Neither are there services geared to the parent, who is bearing a double burden of handling the drug habit as well as trying to care for a child.

ONLY ONE program in the state, the New York Medical College Pregnant Addicts and Addicted Mothers Program (PAAM) near Mount Sinai Hospital, targets this population for health, counseling and supervision services.
Only Hale House takes these children in after birth, cares for them through the withdrawal process and raises them until their mothers complete a drug-treatment program—or simply decide they are ready to take their children back.
Except for a few scattered treatment centers that offer family counseling or other programs for children, there is nothing else, officials said.
In contrast, libraries of books, articles and films and layers of counseling, treatment and support services have addressed the problems of the children of alcoholics—while the children of drug addicts remain trapped by the stigmas of drugs and poverty, health officials said.
As the heroin epidemic continues, the number of women heroin addicts increases every year, and officials estimate that there are 300,000 women using heroin and other drugs who are of childbearing age in New York State.

CITY HEALTH statistics showed that infants born to narcotics-addicted mothers had a significantly higher mortality rate than those in the general population. According to statistics compiled from 1979-1981, 46.3 out of every 1,000 live births to drug-addicted mothers end in death each year, compared with 16.1 of every 1,000 infants in the general population.

And a new deadly risk to children of drug addicts has been detected in recent years: AIDS. At least 14 babies in New York City appear to have fallen victim to acquired immune deficiency syndrome, "acquired" from their mothers during pregnancy. In most cases, the mothers are found to have signs of immune deficiency themselves, but not all have fully developed AIDS.
For the children born into drug addition and those raised in families of addicts, growing up often is marked by child abuse, neglect and malnutrition. According to a "very rough estimate" by officials from the city's Special Services for Children, 6% of the 19,834 children in foster care were placed there primarily because their parents were drug abusers.

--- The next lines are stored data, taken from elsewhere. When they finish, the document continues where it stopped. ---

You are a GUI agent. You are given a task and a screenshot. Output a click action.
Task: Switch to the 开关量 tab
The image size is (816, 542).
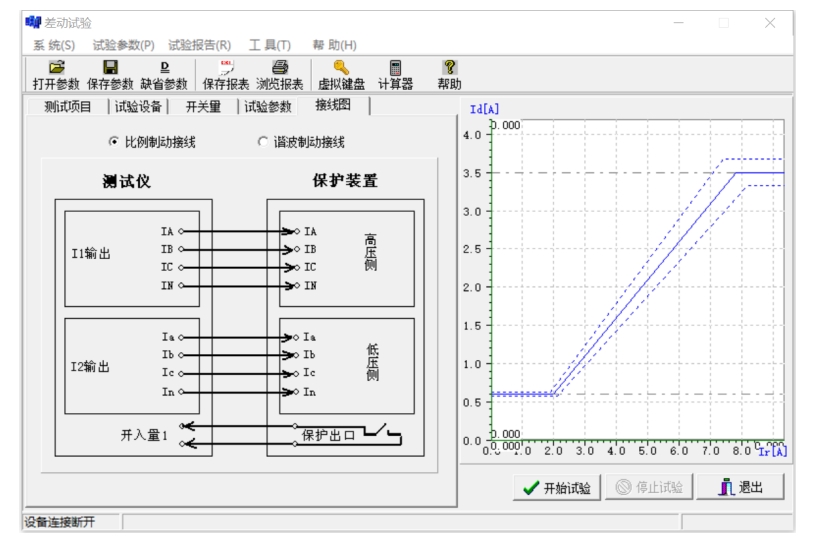pos(203,107)
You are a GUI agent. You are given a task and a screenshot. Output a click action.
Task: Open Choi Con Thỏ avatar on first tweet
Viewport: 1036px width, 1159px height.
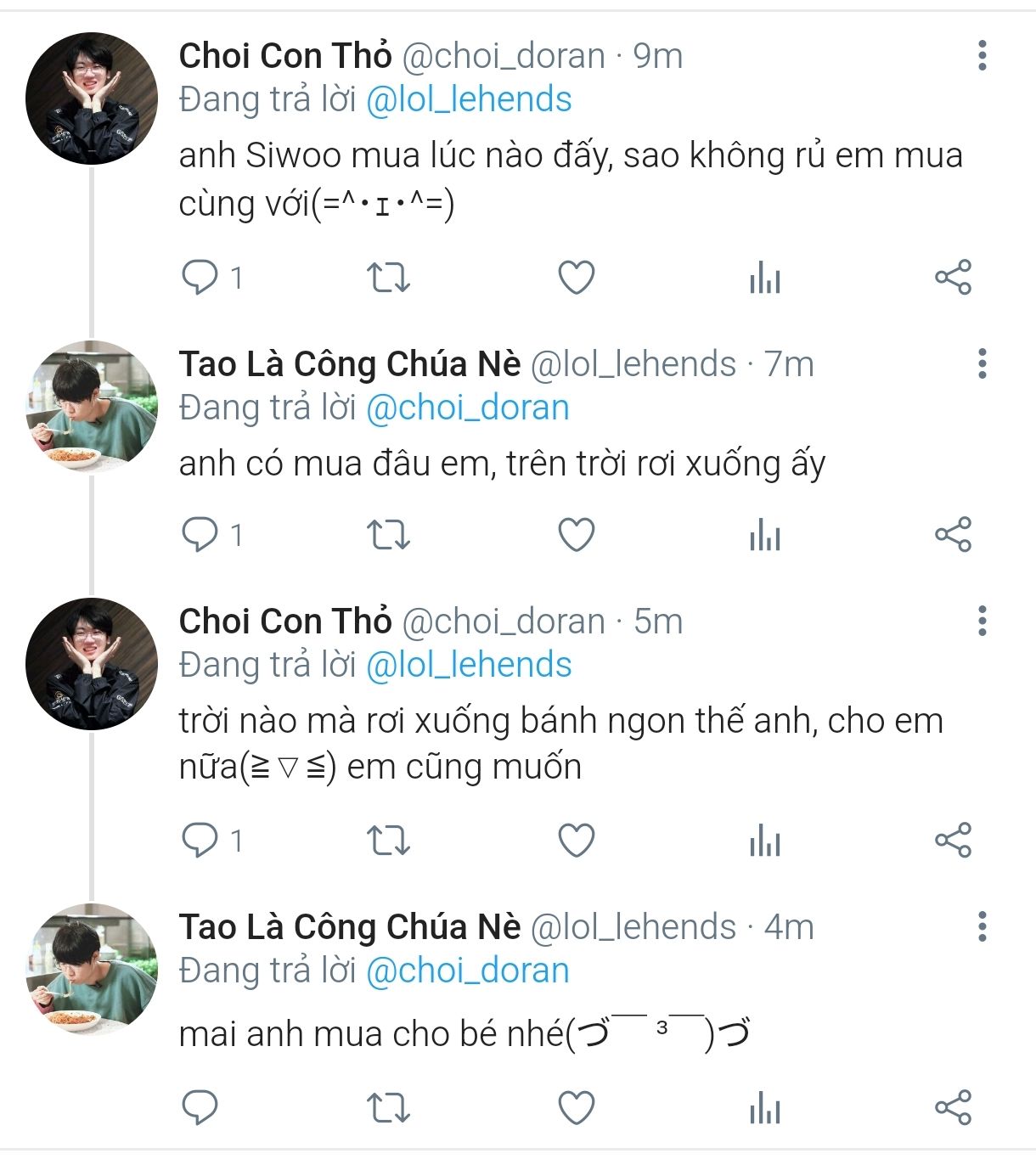92,98
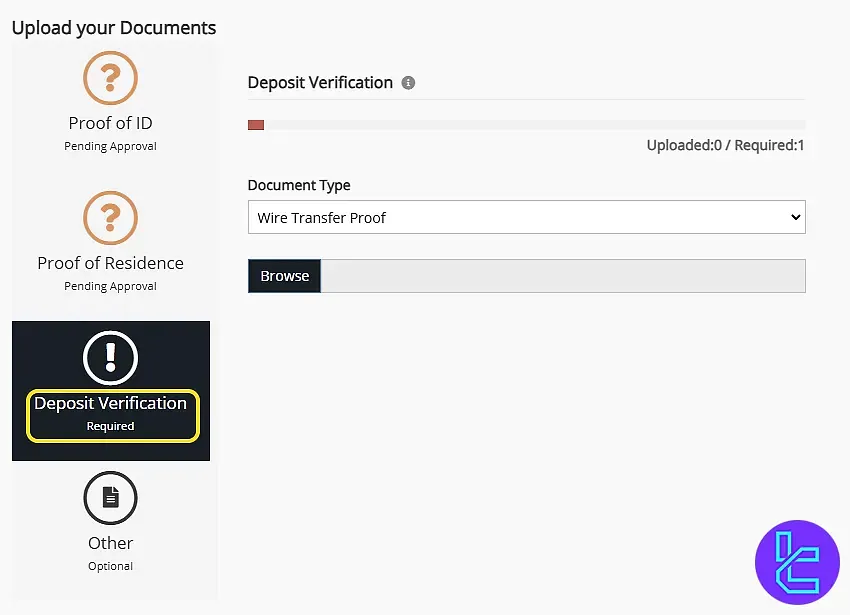The image size is (850, 615).
Task: Click the Proof of ID question mark icon
Action: (110, 77)
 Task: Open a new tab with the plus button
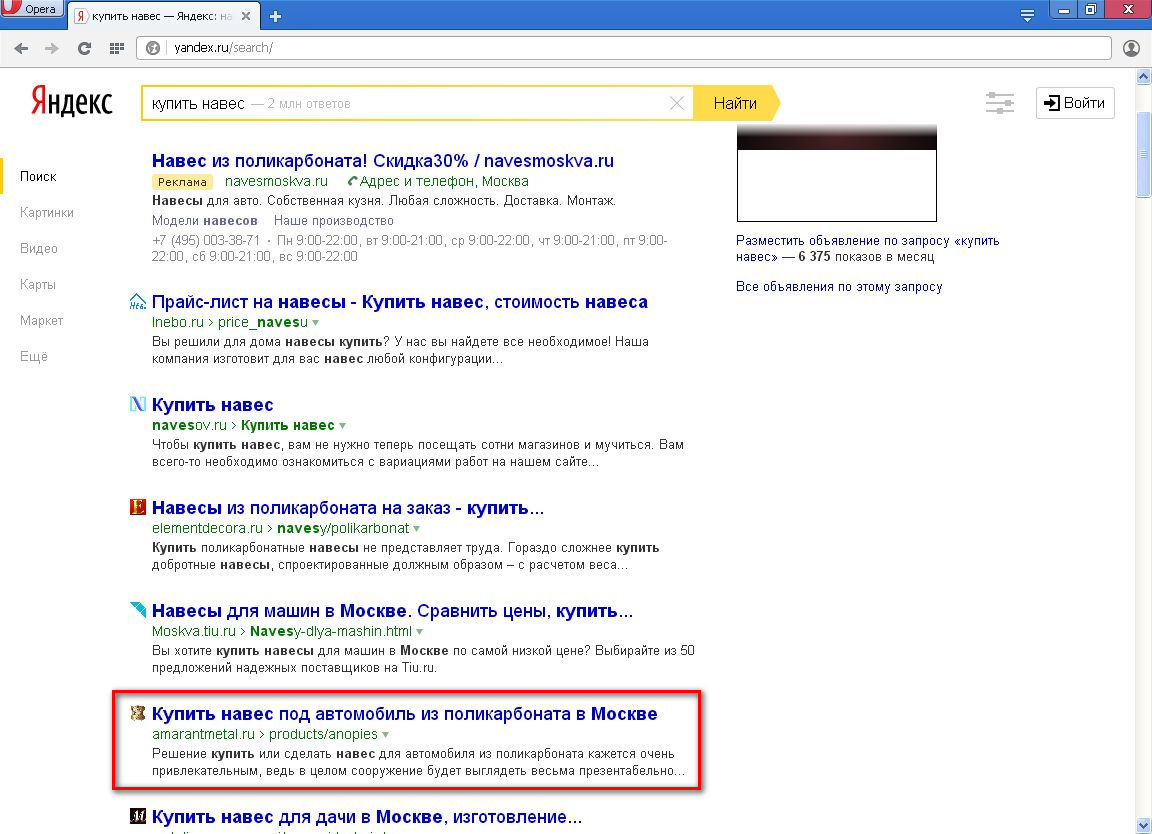coord(276,16)
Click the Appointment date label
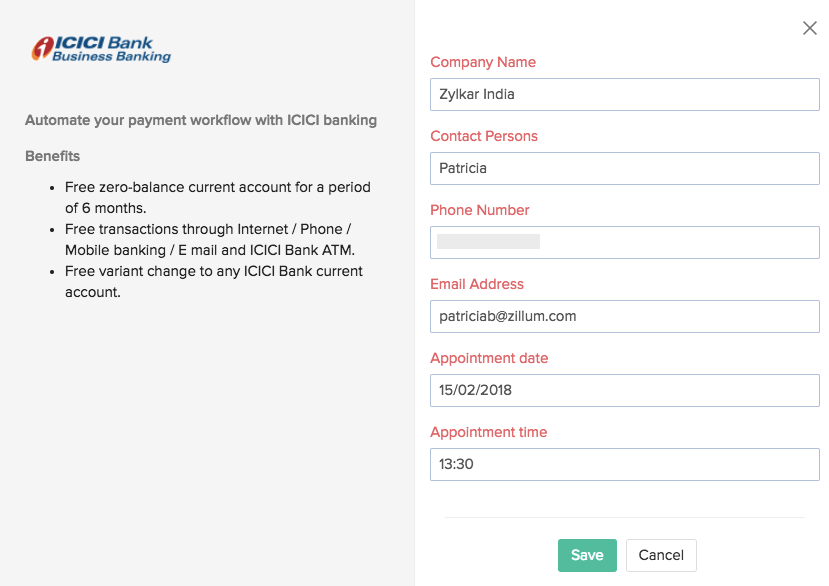 click(489, 358)
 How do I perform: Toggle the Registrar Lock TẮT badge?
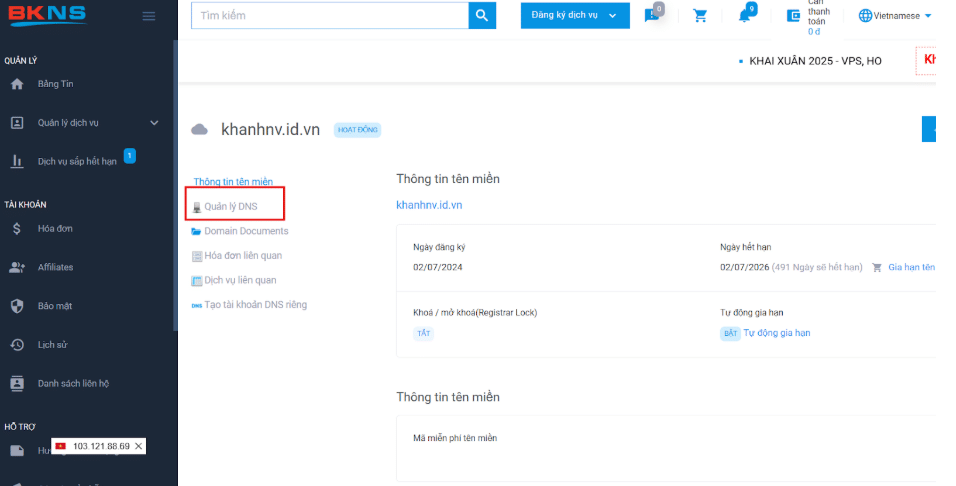(x=424, y=334)
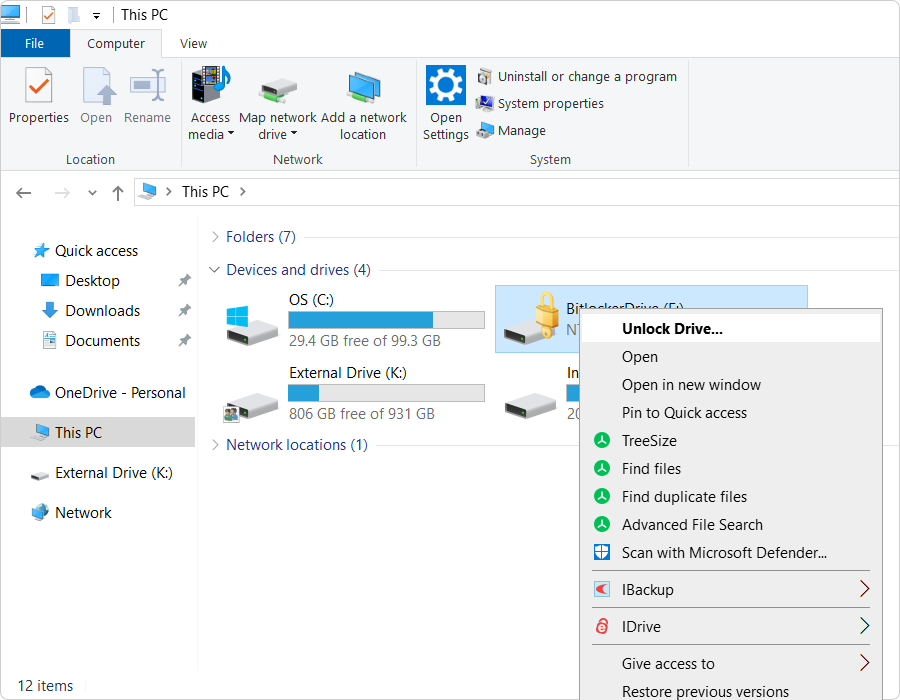Expand the Network locations (1) group
900x700 pixels.
pyautogui.click(x=215, y=445)
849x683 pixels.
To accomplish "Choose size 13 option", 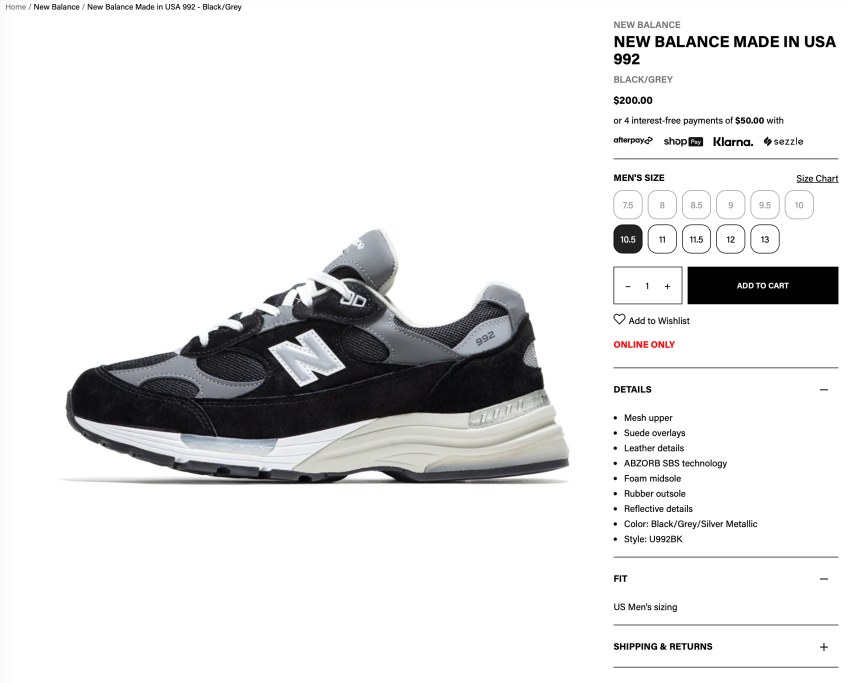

"I THINK if there are any telltale signs...especially of children of heroin addicts, it will be health problems," said Michael Carter, who runs a state-funded prevention program in schools in southeast Queens. "We find, for example, a significant weight loss or inability to gain weight because that child is not being properly cared for because all the energy in that home is on getting that next fix."
There are also behavioral and developmental problems that plague the children of drug abusers. In a study of 138 older children of addicts, Lorraine Hale, director of Hale House and daughter of the founder, found that the children showed signs of restricted development, poor motor skills, limited concentration, short attention span and little patience for details. Most, she said, did poorly in school, even though they appeared bright, clever and "cute."
Also, across the board, drug-abusing parents report that their children appear more active than other children, said Fred Suffet, evaluation director for the PAAM program. Increasingly, he said, there are clues that this inability to "inhibit motor activity" may be especially prevalent in children born into drug addiction—"maybe some kind of neuro-chemical effect," he said.

NO STUDY has been done on whether children of drug addicts may be prone to other antisocial behavior—such as drug addiction. But many officials said that if there are not neuro-chemical reasons for children of drug addicts to become drug addicts, there certainly are plenty of environmental reasons.
Carter said work with junior high school students shows that many of those using drugs had parents who smoked pot in the home, drank, or used harder drugs. "It becomes for the youngster a sanction to try it," he said.
In fact, Carter said, he is certain that "New York City has a multigenerational drug problem."